McGuire: If I had my wish, I would wish that every mental health team had a pharmacist who was part of that team, and every patient who was suffering from a mental illness had access to a psychiatric pharmacist. I think the role we can play is really critical for improving care for patients. As I've said, I get involved in long-acting injectables as well as other complex regimens all the time. I'm constantly consulted on choosing the right medicine, dosing it correctly, finding out the last time they got an LAI, whether they had ever been on an LAI before, and ensuring that we can transition them out to their clinic. We can really serve as a go-between among prescribers, payers, care sites, and pharmacists. Pharmacists often are the only providers who are looking at a patient holistically. We oftentimes get so siloed, but one of the values that a pharmacist can bring is that we do look comprehensively at a patient's medications.

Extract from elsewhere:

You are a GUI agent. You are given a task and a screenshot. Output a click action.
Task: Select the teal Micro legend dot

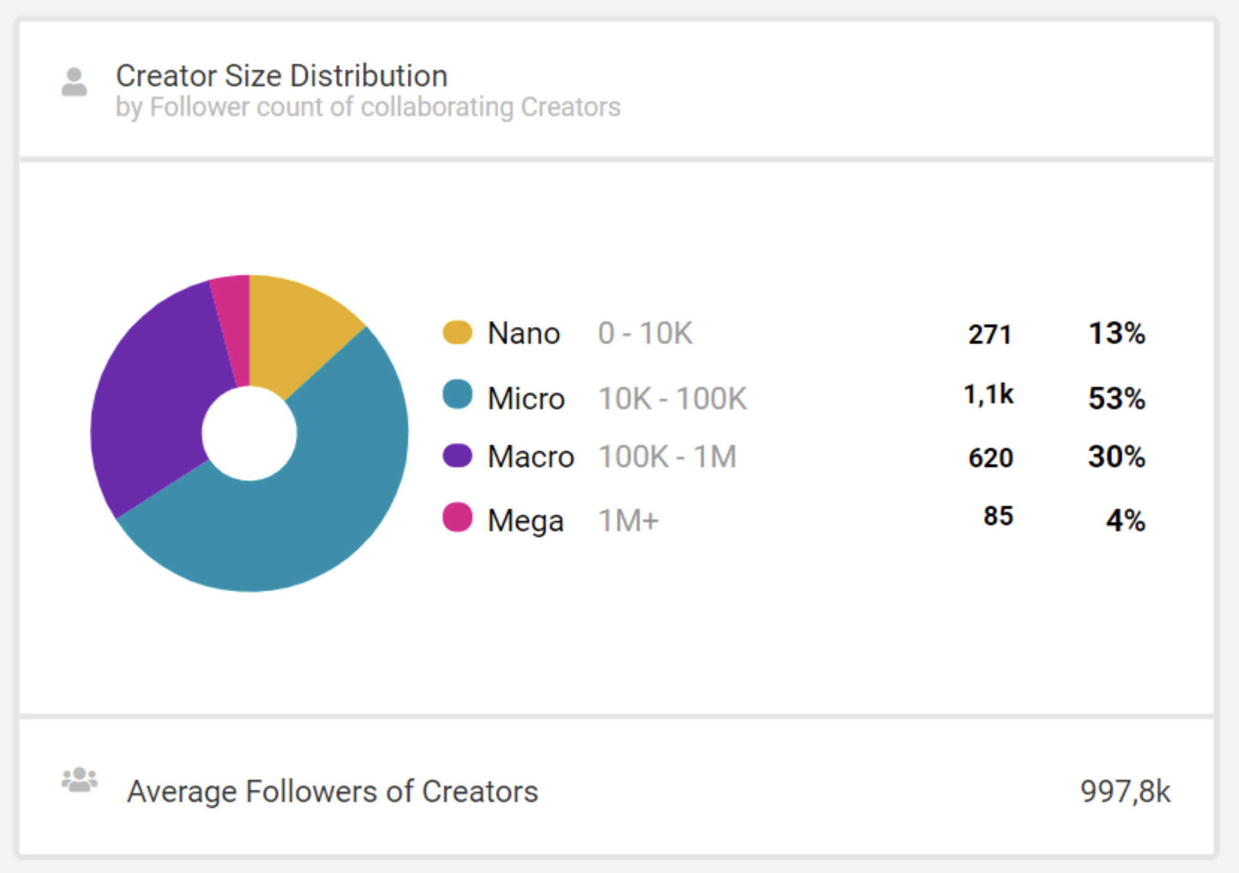pos(458,396)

I just caught an error yesterday with some major cardiac medications that were left off of a patient's regimen when they were admitted into the hospital. The medication reconciliation was done incorrectly, and medications that could have had a dire consequence were left off. Having a pharmacist as part of that team can help ensure that those gaps are closed, ensure smooth transitions, and really serve as a bridge there.
Pharmacy Times: Looking ahead, what changes—whether in policy, practice models, or care delivery—are most needed to better integrate pharmacists into the schizophrenia treatment landscape?

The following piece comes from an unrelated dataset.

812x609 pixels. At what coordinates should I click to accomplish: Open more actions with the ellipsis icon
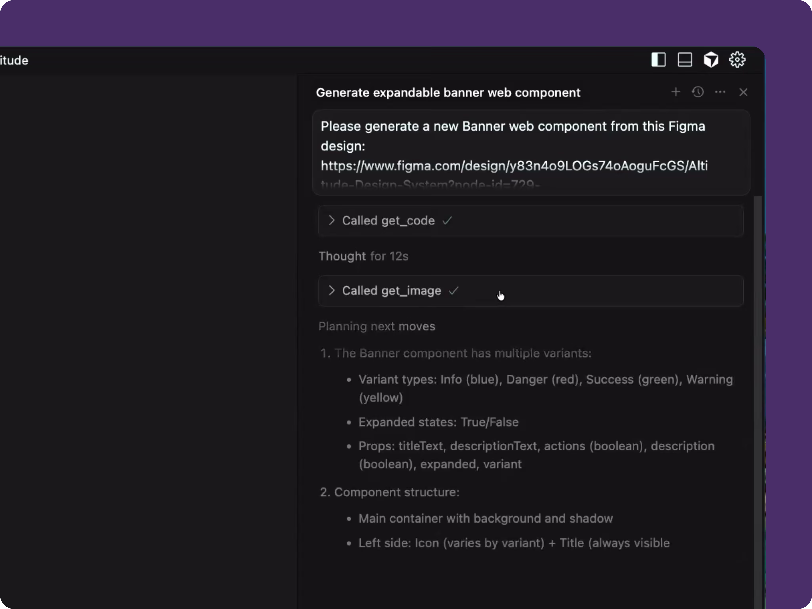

McGuire: I think there needs to be better reimbursement. Pharmacists are not providers under Medicare, and that continues to hamper our ability to get reimbursed for services that we provide. Expanding pharmacist involvement in these transitions of care could be really beneficial, but getting reimbursement for it is a problem. Greater integration of pharmacists into mental health care teams and having pharmacists as mental health providers in mental health clinics could help, but again, reimbursement is a barrier there. Until we get broad recognition of pharmacists as providers and can identify reimbursement pathways, I think we're limited in what we can do. I experience that myself. I mentioned I have an outpatient clinic, and I do some billing for it, but it's not an easy process because we have that provider barrier under Medicare.
If there was some way to get electronic health record (EHR) integration, that would be amazing. Even if it was something as simple as the controlled substance reports that so many states have that pharmacists can check to see controlled substance prescribing, if there was some kind of registry for long-acting injectables, that could help prevent medication errors and improve adherence. I also think pharmacist administration of long-acting injectables could really improve care for patients. There are some pharmacies that are administering injectable medications, but it's not broad, and there's not good reimbursement for it. Again, there's not a great pathway for pharmacists to get paid for that service.
If we send a prescription for a long-acting injectable to a pharmacy, most of the time the patient has to go to the pharmacy, pick it up, and then go somewhere else to get it injected. If that's not their mental health clinic, they may have to go to yet another location. Potentially, they have 3 different places that they're going: one to get their medication, one to get it administered, and one to see their mental health provider. If the pharmacy was administering it, that could potentially cut out one of those.